I recently came across a Microsoft Interview Question for Software Engineer.
Given an array of positive and negative integers, re-arrange it so that you
I very much doubt if O(n) time and O(1) is feasible with an array. Some suggest linked list, but you will need a custom linked list where you have direct access to the nodes to do this, ie. language-built-in linked lists won't work.

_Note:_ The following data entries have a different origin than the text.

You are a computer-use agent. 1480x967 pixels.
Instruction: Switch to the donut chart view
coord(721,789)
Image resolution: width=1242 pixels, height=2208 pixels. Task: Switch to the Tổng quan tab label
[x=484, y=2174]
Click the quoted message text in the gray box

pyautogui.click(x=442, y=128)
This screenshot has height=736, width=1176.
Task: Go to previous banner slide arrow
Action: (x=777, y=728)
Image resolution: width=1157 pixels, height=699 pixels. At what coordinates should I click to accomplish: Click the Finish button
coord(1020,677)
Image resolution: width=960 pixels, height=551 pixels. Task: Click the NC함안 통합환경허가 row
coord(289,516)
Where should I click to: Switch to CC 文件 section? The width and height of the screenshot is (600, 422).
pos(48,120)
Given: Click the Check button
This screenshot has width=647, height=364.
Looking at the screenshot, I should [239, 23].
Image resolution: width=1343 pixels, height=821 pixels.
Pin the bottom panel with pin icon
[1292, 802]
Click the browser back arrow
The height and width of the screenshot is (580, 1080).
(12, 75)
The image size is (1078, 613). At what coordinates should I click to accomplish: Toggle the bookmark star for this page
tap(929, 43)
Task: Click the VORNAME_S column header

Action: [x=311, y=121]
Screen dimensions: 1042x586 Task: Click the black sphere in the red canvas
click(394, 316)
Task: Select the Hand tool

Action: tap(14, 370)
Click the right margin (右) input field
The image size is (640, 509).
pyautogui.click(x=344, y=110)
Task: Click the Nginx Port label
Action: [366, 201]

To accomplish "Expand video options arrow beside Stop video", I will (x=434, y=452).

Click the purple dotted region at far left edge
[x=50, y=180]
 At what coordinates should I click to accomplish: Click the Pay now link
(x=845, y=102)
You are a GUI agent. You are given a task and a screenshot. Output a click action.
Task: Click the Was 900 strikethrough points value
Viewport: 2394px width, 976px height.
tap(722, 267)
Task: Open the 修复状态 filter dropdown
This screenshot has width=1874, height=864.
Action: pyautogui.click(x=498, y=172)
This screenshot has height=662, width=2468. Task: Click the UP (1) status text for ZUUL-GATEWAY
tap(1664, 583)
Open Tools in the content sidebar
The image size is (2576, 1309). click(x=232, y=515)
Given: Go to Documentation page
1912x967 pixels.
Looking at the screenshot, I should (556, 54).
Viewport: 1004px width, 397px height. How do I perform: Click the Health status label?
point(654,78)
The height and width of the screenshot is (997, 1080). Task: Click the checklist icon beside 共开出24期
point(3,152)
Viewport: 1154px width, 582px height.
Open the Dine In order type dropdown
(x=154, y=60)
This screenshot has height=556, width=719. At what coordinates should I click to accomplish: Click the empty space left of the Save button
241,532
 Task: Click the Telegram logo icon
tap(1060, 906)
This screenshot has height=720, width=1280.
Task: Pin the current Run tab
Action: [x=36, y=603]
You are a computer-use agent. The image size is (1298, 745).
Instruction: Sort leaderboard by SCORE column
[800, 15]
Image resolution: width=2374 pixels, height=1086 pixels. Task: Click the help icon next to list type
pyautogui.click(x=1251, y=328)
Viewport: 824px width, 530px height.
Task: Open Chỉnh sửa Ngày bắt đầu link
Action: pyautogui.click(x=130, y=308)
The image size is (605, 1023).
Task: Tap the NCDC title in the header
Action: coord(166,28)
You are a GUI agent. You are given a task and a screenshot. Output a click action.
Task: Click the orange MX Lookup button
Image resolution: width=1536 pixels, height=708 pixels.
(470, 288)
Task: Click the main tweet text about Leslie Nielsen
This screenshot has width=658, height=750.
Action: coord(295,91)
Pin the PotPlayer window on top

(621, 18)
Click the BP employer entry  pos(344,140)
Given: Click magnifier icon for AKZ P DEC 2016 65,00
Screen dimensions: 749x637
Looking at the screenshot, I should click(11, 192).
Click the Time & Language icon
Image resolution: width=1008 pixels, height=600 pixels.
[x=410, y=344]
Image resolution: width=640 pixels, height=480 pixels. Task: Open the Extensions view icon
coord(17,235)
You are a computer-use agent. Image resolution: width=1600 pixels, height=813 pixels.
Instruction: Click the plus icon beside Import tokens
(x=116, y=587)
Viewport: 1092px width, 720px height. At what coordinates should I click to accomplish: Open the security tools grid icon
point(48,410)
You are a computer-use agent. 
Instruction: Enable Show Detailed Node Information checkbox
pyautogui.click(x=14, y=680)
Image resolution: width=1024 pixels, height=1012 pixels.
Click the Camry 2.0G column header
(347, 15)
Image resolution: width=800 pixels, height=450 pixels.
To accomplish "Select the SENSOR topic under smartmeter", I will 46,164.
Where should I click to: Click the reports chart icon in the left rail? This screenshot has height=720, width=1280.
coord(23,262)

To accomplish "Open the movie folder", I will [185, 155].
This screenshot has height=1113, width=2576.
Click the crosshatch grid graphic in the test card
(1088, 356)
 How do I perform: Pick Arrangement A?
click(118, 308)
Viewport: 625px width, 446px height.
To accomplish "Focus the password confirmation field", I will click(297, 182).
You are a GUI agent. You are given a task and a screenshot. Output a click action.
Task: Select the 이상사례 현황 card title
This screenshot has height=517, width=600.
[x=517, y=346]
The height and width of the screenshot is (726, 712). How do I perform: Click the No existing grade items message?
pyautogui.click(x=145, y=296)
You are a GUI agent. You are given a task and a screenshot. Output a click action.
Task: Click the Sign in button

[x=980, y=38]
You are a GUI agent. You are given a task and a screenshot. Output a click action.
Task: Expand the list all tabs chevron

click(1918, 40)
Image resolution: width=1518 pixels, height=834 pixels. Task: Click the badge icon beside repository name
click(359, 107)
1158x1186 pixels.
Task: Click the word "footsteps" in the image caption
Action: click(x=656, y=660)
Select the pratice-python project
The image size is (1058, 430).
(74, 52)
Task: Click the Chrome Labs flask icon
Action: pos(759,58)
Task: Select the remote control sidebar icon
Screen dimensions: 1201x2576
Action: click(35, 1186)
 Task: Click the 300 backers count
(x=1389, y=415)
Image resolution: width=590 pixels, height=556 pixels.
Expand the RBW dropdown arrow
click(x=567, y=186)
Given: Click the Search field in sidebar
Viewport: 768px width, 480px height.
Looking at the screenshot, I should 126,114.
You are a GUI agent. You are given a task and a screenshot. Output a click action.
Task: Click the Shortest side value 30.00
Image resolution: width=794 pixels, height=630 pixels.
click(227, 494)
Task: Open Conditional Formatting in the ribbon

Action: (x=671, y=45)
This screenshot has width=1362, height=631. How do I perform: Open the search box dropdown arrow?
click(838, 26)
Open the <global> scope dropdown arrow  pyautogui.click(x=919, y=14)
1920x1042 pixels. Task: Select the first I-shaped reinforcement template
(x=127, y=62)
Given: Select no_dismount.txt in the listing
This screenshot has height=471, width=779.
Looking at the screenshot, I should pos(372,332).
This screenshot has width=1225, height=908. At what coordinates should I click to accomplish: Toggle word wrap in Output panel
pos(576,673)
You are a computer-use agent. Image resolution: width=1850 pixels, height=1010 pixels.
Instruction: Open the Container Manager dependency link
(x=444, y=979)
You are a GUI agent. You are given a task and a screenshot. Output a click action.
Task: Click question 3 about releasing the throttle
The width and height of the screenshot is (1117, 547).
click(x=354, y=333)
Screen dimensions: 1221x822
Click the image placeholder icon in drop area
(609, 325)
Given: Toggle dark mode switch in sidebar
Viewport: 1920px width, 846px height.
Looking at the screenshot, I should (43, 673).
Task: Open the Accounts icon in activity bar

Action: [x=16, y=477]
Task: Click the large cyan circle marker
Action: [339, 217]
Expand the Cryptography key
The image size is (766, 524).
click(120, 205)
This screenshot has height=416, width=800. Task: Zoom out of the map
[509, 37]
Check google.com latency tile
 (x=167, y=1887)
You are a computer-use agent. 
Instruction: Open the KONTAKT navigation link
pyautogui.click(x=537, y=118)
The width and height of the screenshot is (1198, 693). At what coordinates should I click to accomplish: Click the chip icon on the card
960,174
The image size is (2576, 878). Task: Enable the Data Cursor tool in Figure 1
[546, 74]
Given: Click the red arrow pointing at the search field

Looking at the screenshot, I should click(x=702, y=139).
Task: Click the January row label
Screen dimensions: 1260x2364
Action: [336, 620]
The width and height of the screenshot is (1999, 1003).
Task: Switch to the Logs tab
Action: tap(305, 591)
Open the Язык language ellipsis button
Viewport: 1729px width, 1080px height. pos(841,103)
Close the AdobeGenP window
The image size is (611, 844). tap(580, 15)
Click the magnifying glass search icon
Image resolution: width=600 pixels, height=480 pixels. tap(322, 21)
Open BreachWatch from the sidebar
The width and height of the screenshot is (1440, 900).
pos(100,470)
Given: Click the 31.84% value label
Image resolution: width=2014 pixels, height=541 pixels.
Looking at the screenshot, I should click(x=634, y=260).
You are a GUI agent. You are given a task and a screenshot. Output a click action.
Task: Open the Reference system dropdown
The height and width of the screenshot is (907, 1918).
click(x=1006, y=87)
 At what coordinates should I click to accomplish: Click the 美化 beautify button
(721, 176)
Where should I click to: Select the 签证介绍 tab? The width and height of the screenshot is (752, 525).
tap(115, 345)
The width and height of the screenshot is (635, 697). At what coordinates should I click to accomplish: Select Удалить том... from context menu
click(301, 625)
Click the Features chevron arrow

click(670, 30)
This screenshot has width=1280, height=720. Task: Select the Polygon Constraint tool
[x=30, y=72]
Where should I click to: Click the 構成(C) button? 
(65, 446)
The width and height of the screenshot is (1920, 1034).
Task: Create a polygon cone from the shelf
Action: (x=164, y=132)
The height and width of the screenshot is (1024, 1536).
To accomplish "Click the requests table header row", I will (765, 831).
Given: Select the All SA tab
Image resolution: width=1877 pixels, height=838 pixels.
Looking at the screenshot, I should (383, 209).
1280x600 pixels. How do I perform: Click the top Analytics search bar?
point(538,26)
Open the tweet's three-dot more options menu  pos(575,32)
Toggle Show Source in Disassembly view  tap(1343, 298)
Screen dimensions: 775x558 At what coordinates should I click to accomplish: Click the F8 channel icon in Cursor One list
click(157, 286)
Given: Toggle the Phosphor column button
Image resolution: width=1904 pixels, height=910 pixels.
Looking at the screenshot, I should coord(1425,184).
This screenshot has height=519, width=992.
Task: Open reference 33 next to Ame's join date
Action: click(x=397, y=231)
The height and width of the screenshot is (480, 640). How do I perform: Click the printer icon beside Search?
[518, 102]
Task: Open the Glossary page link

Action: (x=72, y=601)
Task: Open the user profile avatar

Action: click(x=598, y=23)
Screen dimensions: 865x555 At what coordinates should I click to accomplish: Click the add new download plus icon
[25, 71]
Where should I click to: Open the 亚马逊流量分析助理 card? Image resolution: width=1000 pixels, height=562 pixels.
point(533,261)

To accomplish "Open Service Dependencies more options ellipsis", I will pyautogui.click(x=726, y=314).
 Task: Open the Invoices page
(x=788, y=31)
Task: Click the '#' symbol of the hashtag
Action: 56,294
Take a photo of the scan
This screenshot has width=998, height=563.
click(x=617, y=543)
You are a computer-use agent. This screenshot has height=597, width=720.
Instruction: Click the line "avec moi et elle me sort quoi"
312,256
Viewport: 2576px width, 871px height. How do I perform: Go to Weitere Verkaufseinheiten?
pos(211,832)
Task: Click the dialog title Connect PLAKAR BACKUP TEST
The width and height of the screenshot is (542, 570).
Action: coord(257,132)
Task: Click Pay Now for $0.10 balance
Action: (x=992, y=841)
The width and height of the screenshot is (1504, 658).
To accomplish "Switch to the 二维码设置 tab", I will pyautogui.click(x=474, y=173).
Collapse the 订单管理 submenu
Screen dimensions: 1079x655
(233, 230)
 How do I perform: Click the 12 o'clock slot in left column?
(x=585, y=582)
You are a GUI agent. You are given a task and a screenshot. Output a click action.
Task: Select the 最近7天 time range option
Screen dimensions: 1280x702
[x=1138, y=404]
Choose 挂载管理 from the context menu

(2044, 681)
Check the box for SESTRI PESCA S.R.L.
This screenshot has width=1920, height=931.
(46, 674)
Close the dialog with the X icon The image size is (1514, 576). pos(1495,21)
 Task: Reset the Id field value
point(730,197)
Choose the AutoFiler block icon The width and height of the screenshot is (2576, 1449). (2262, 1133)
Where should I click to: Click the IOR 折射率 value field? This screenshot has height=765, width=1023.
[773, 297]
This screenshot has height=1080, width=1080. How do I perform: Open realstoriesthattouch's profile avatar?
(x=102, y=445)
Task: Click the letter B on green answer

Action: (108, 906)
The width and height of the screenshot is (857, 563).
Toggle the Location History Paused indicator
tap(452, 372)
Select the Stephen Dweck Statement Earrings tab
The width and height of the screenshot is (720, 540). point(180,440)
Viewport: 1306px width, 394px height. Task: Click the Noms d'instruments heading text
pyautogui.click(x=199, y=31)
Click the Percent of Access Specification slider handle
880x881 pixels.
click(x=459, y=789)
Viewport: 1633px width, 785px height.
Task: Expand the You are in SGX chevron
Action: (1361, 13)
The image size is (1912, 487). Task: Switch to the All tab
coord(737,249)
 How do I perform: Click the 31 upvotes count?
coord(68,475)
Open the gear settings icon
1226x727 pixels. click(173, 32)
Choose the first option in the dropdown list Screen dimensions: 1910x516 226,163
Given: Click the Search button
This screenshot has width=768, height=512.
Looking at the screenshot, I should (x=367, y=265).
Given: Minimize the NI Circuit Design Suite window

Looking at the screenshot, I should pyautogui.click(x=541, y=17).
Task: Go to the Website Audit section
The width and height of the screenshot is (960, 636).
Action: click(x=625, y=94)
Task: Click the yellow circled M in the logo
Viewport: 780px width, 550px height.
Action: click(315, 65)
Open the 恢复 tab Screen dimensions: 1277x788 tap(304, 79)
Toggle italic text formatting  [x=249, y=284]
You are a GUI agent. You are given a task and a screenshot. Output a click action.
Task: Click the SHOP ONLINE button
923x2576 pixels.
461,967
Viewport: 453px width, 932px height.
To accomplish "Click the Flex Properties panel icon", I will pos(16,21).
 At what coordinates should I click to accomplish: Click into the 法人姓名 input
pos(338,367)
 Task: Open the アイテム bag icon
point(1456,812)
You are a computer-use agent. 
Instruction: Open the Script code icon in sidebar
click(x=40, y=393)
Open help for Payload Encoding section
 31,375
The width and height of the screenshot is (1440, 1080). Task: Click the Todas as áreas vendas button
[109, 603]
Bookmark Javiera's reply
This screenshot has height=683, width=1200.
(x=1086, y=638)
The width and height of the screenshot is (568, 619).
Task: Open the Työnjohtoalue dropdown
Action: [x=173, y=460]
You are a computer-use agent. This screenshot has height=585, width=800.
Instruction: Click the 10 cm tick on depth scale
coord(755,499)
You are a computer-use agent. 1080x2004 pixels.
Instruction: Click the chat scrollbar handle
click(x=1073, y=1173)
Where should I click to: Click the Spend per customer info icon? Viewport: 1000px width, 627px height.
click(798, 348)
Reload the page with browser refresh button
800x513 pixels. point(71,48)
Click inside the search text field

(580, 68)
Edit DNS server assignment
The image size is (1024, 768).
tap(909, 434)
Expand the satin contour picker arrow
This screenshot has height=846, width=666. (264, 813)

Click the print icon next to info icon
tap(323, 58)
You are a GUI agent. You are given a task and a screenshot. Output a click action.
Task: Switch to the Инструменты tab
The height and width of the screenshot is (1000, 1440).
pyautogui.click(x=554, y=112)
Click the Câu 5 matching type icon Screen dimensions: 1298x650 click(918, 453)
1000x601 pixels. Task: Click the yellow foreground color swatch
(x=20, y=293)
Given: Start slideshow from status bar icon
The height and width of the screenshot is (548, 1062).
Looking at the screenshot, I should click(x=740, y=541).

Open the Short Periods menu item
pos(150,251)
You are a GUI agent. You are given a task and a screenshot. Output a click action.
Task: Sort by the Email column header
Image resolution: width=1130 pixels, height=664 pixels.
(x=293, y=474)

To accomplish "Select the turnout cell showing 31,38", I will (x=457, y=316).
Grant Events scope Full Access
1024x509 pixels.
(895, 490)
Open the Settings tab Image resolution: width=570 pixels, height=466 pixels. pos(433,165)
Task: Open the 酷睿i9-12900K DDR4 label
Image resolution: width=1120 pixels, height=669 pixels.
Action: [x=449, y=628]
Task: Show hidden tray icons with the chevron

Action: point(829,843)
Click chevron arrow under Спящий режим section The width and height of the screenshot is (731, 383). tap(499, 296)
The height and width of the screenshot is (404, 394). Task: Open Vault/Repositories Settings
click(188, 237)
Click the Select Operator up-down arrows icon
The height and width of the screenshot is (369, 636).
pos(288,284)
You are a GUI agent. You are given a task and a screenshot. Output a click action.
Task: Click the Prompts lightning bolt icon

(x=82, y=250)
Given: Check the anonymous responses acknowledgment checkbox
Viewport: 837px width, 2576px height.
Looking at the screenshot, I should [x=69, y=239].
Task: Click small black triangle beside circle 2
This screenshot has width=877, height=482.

Here's my idea using a custom doubly linked list which satisfy the constrained complexities, using [1, 7, -5, 9, -12, 15] as an example:
Loop through the list, if see a negative, cut it off and add it to the end of the negatives at the front. Each operation is O(1) so total time is O(n). Linked list operations are in-place so O(1) space.
In detail:
last_negative_node = null;
at -5:
cut off -5 by setting 7.next = 9,
then add -5 to front by -5.next = 1,
then update last_negative_node = 5 // O(1), the linked list is now [-5, 1, 7, 9, -12, 15]
at -12:
cut off -12 by setting 9.next = 15,
then add -12 to front by -12.next = last_negative_node.next,
then update last_negative_node.next = -12,
then update last_negative_node = -12 //O(1), the linked list is now [-5, -12, 1, 7, 9, 15]
no more negatives so done.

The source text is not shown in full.